## setup libraries
library(tidyverse)
library(ggthemes)
library(ggmap)
library(rnaturalearth)
library(tmaptools)
library(sf)

## read precinct level data 
stimmbezirke  <- read_csv2("stimmbezirke-2017.csv")
## no problems so far 

## Some precincts have people voting, but no registered voters. Probably pseudo districts for postal votes 
## Focus on normal precincts and keep only relevant variables 
urnen  <- stimmbezirke %>% filter(Bezirksart == 0) %>% select(`Wahlberechtigte (A)`,`DIE LINKE`, AfD, Wahlkreis, Land, Regierungsbezirk, Kreis, Verbandsgemeinde, Gemeinde, Wahlbezirk)

## How many precincts?
zahl.urnen <- length(urnen$`Wahlberechtigte (A)`)

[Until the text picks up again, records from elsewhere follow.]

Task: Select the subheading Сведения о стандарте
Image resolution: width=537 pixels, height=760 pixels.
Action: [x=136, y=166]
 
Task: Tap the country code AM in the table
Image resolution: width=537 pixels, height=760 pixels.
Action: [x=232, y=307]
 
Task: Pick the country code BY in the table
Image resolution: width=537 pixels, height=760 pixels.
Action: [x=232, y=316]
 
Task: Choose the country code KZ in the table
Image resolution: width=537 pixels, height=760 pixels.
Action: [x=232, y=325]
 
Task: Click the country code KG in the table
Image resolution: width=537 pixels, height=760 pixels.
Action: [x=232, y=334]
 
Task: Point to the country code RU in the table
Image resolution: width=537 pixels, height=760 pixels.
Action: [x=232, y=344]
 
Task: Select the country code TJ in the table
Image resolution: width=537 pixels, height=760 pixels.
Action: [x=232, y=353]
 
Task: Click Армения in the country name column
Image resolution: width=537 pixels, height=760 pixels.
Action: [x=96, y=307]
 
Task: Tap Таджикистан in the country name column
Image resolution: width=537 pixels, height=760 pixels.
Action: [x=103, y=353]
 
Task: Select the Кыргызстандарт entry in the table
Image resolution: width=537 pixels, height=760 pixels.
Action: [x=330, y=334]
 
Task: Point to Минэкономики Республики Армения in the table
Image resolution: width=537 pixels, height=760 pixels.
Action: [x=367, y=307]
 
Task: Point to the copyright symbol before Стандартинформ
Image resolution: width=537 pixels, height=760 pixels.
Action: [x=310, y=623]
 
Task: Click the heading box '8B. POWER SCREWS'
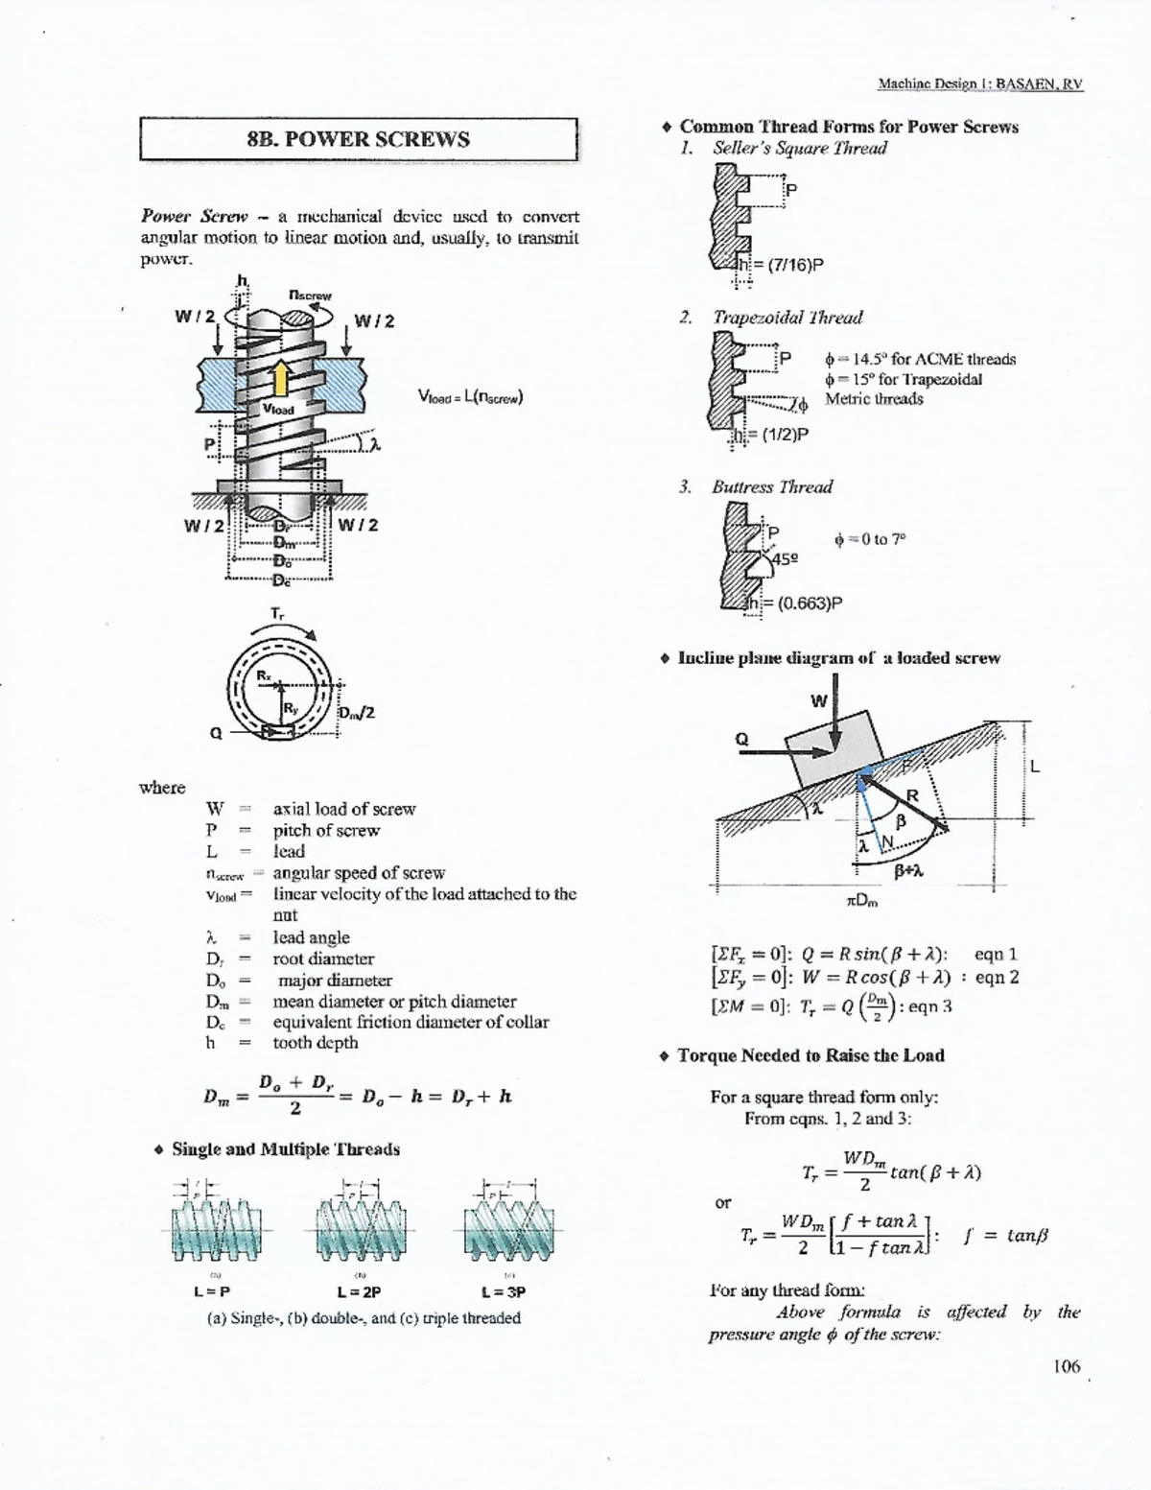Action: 358,139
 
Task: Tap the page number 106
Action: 1065,1365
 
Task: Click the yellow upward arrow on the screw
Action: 279,377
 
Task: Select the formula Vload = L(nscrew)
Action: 470,395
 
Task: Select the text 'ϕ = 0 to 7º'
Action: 869,539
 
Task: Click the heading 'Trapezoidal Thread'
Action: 787,318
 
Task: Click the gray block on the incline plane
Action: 832,748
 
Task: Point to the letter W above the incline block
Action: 818,700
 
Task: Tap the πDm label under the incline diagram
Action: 861,901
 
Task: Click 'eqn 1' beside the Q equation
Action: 995,954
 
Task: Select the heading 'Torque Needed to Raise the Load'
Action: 810,1055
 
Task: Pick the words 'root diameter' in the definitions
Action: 323,958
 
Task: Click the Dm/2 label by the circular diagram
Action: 356,713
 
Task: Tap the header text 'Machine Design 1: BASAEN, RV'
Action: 979,83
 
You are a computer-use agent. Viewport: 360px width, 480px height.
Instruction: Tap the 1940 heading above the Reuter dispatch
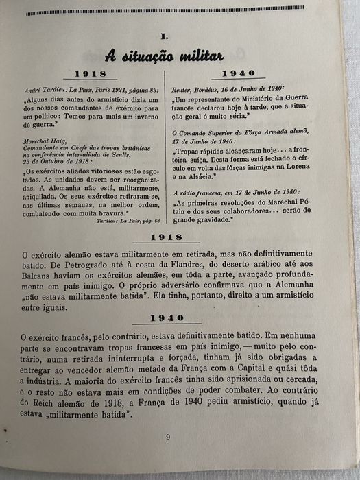click(x=238, y=72)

## Some precincts are very small. Filter out those with fewer than 100 voters
## rename first 
urnen  <- urnen %>% rename(wb=`Wahlberechtigte (A)`)
## count
zahl.kleine.wahlbezirke  <- sum(urnen$wb<100)
prozent.kleine.wahlbezirke  <- sum(urnen$wb<100) / length(urnen$wb <100) * 100
## filter
urnen  <- urnen %>% filter(wb>99) 


## Calculate vote shares for AfD and Left
urnen$afd.prozent  <- urnen$AfD / urnen$wb * 100
urnen$linke.prozent  <- urnen$`DIE LINKE` / urnen$wb * 100

## Convert state variable to factor and give labels 
urnen$land.factor <-as.factor(urnen$Land)
levels(urnen$land.factor)<- c("SH","HH","NI","HB","NW","HE","RP","BW","BY","SL","BE","BB","MV","SN","ST","TH")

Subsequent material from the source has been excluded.